Mi è successo ancora. Dopo quanto avevo raccontato nel post intitolato “L’acqua percepita”, un altro collega mi ha visto riempire di acqua del rubinetto, non più la borraccia della bici, ma un thermos in acciaio che tengo nell’ufficio in laboratorio : “Bevi l’acqua del rubinetto, ma è buona?” Aggiungendo poi, che si sarebbe fidato a berla solo se avessi in qualche modo garantito della qualità. La cosa che poi mi ha fatto veramente sorridere è questa. Il nuovo collega è stato aggregato al laboratorio, con l’incarico di recuperare i campioni da analizzare e trasportarli in laboratorio. La realizzazione di un gestore unico è finalmente partita anche in provincia di Varese. Ottima notizia, che per altro attendevo da decenni Questo significa prima di tutto che arriveranno più campioni, che conosceremo nuovi colleghi. Il nostro “fattorino” è di origine siciliana, precisamente di Palermo. In questi giorni, in cui si sta preparando il calendario dei campionamenti per il prossimo anno, si parla e ci si conosce meglio. Io sono molto attratto dalla Sicilia regione che mi affascina, e che ho potuto visitare solo in parte. Ma che ho conosciuto attraverso le parole di molti scrittori. Da Sciascia, a Pirandello, fino a Camilleri.  Dino mi consiglia di visitare Palermo, cosa che vorrei fare, appena la situazione della pandemia lo consentirà. Mi racconta anche di una escursione che lui ha fatto. Raggiungendo una spiaggia situata nella zona del golfo di Castellammare, e raggiungibile solo a piedi. In quella occasione la compagnia con cui lui si trovava, aveva pensato a tutto. Cibo, ombrelloni, costumi da bagno. Ma si era distrattamente dimenticata proprio delle bottiglie d’acqua. Per non morire di sete nella calda estate siciliana, avevano richiamato l’attenzione di un battello che navigava lungo costa. Battello che vendeva gelati e bibite. E mi dice che finì per pagare 5000 delle vecchie lire, per una bottiglietta di acqua.

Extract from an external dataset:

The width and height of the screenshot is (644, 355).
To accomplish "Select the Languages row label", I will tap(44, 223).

L’aneddoto in sé, mi fa sorridere. Ma mi fa anche riflettere su un tema che mi sta molto a cuore. Cioè quello delle percezioni. Delle dissonanze cognitive e percettive appunto. La realizzazione di un’azienda unica di maggiori dimensioni ha comportato operazioni di cessioni di ramo d’azienda. Ognuno di noi dovrà integrarsi in una realtà di lavoro differente. Una delle prime richieste che alcuni colleghi hanno suggerito di portare al tavolo, nelle trattative di armonizzazione, è stata una richiesta che ho trovato davvero incongruente. Cioè di mantenere come benefit aziendale la possibilità che l’azienda fornisse acqua in bottiglia per le mense aziendali.

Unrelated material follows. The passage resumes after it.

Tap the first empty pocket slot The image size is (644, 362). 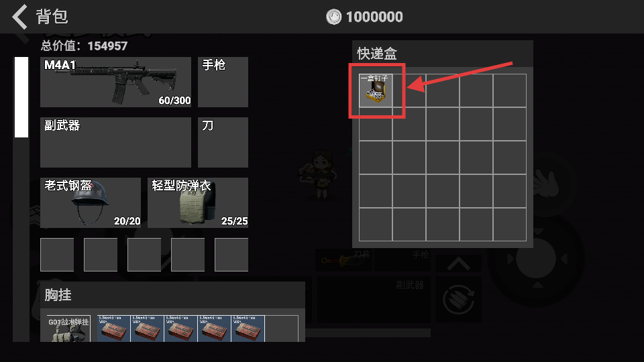click(57, 255)
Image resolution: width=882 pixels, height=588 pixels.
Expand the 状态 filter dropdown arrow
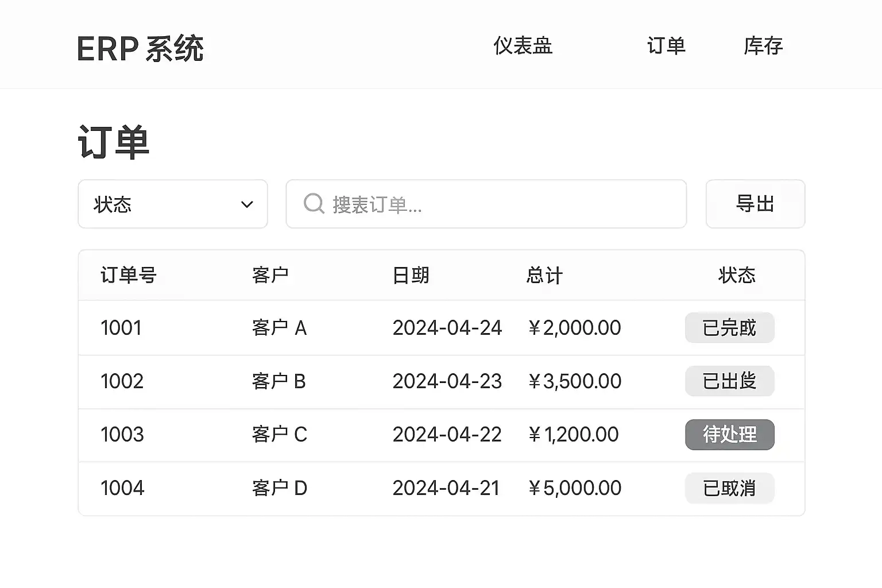[247, 204]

Questa consuetudine, di cui si sono perse le origini è stata ovviamente eliminata. Ma mi fa riflettere. Perché diversi colleghi, nonostante tutto la rimpiangono. E che il rimpianto coinvolga anche persone che lavorano in laboratorio, mi porta ad ulteriori riflessioni.

Non è semplice modificare le abitudini, le scienze umane, la psicologia in particolare ce lo ricordano.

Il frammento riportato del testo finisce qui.